▸ **Prompt 1**
Write out the excerpt on estates and the marriage tax word for word, beginning at the words "I lived in France" and stopping after "and are inseperable.".
▸ **Prompt 2**
Summarize the excerpt on estates and the marriage tax in three sentences.

The few assets I have sold from that estate have been for reasons both DH and I have agreed on, like putting a down payment on a house. Our financial managers have not told us of any advantage of my giving the money to my spouse first, before he passes it on to other creditors. (DH and I are looking into making the account a joint account, to avoid or reduce probate at the very least, so any advice to the contrary would be appreciated, BTW.)

I admit complete ignorance in these areas, but it seems to me that the average US citizen generally did not have capital gains in amounts that could offset the “marriage tax.”

I lived in France for several years, and the people I talked to there were appalled by the idea that married couples had to pay more federal taxes than unmarried people.

My Uncle has spent a couple years overseas working. During this time, he fell in love with a nice young man. They make a great couple and are inseperable.

▸ **Extracted entries**
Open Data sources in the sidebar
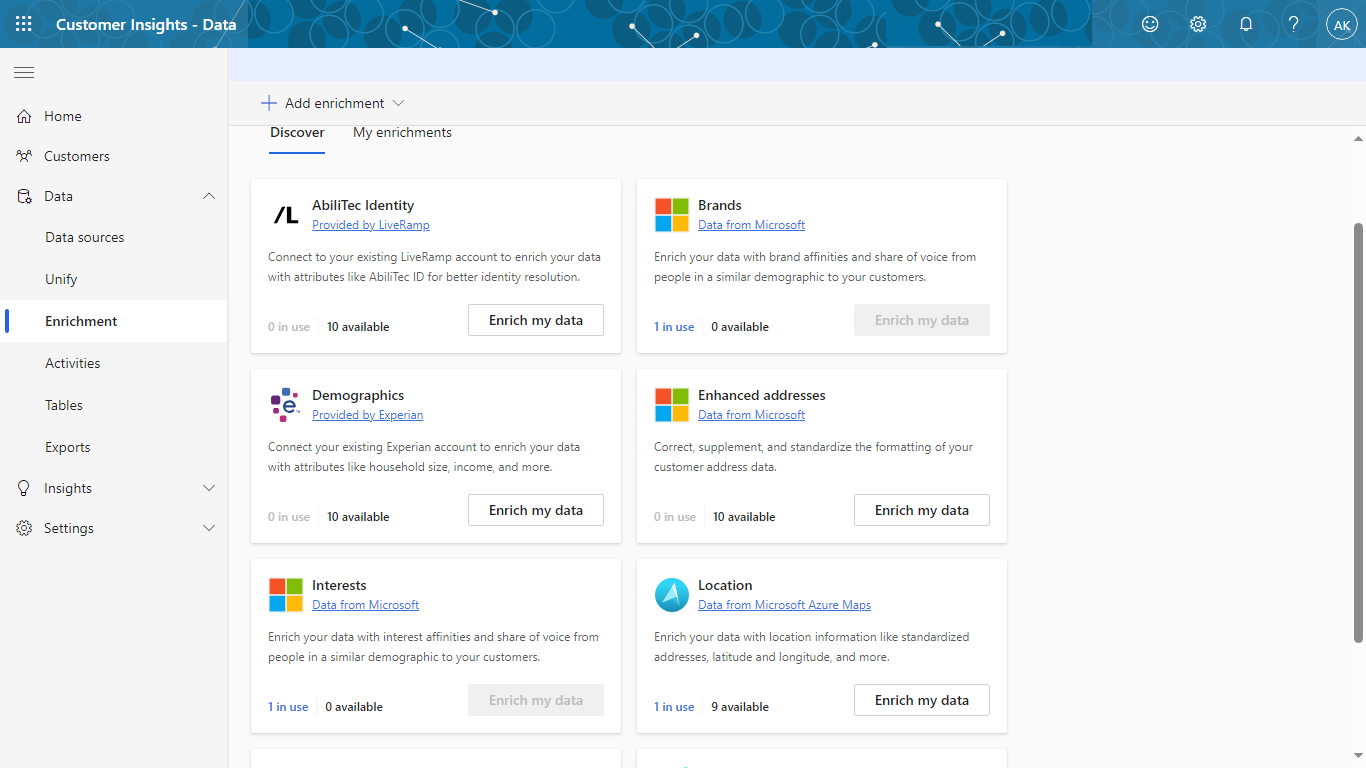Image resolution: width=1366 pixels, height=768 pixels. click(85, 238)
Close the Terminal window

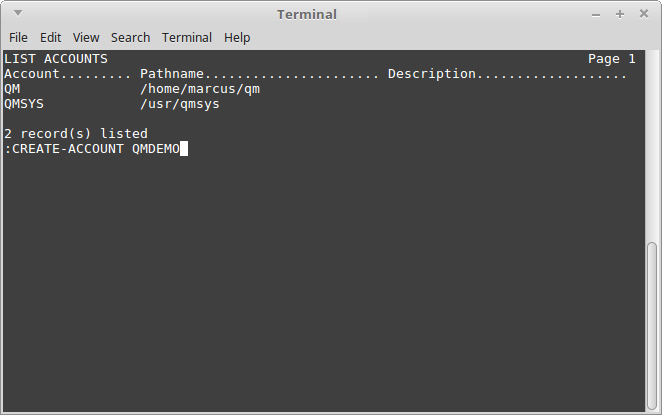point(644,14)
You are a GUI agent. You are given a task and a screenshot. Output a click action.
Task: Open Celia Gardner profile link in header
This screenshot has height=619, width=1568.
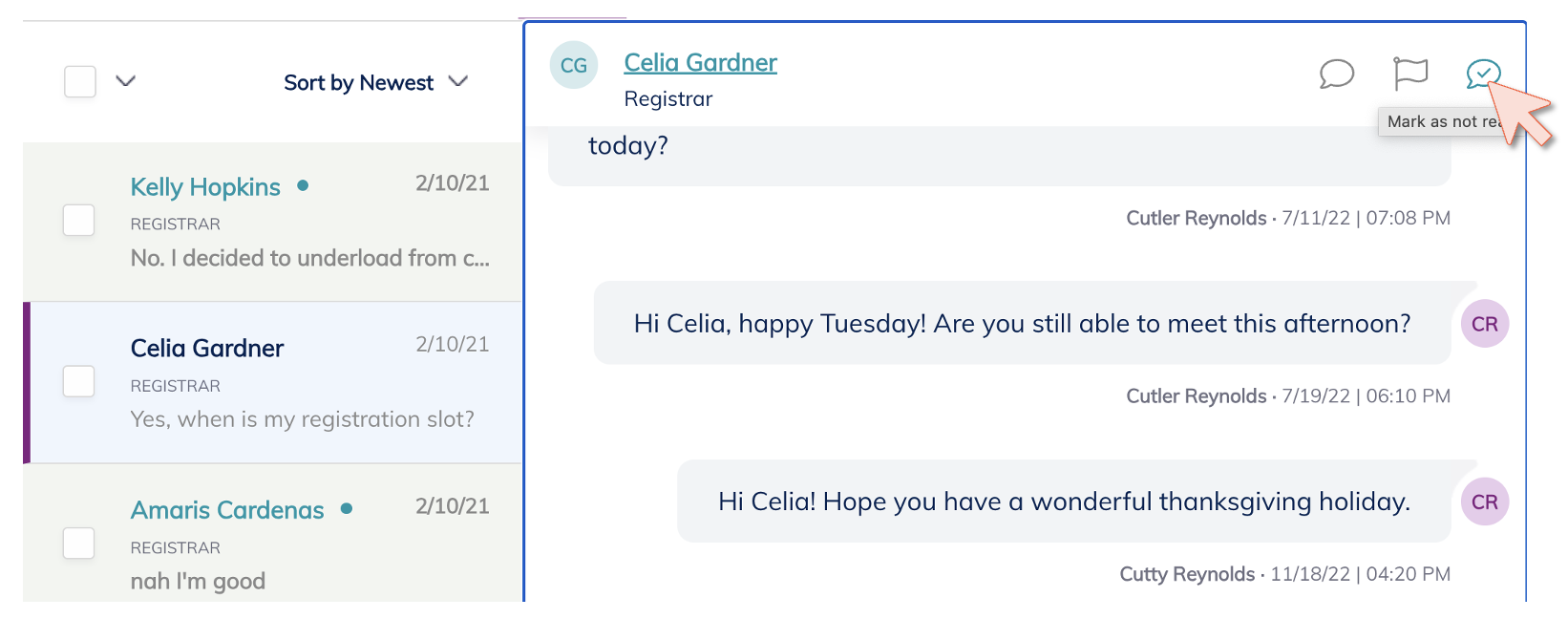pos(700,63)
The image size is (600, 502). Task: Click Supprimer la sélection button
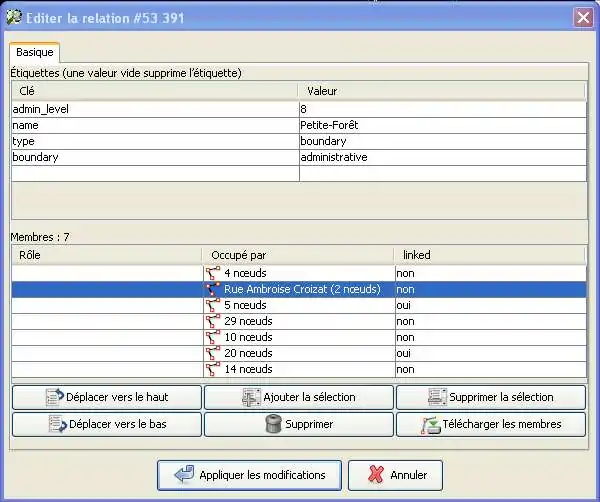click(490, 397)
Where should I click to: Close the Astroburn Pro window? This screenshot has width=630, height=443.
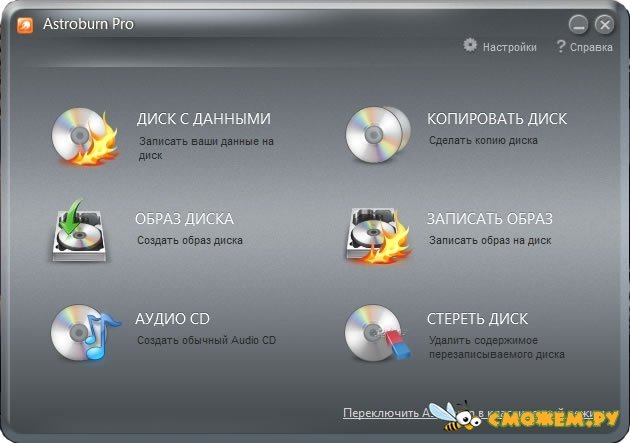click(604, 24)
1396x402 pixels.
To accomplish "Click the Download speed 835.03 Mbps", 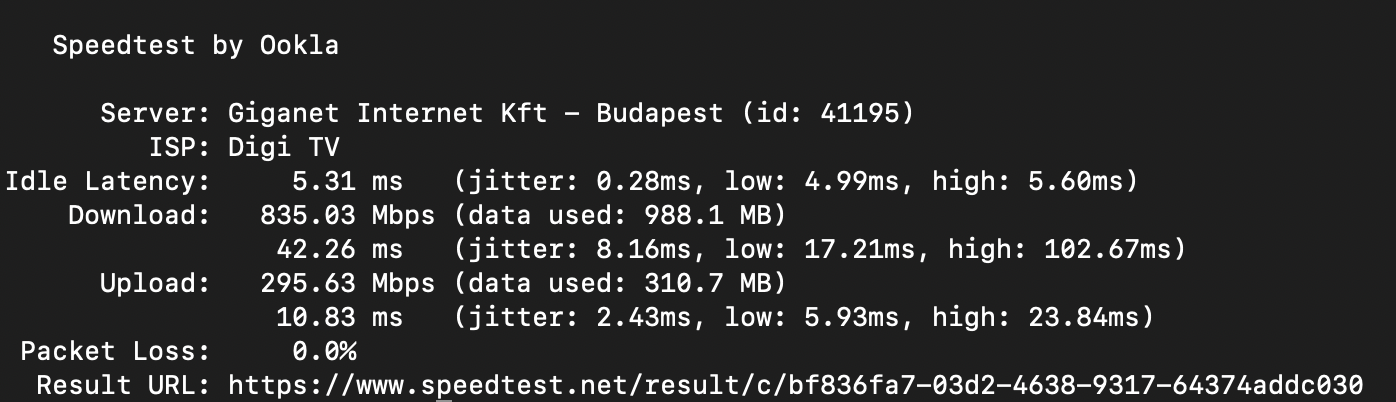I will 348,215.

▸ **Your solution 1**
I lived in France for several years, and the people I talked to there were appalled by the idea that married couples had to pay more federal taxes than unmarried people.

My Uncle has spent a couple years overseas working. During this time, he fell in love with a nice young man. They make a great couple and are inseperable.

▸ **Your solution 2**
The writer has sold only a few assets from the estate, for reasons agreed on with DH such as a house down payment, and the two are looking into making the account joint to avoid or reduce probate. The writer doubts that the average US citizen had capital gains large enough to offset the "marriage tax," and recalls that people in France were appalled that married couples paid more federal taxes than unmarried people. The writer's uncle, while working overseas for a couple of years, fell in love with a young man, and the two are inseparable.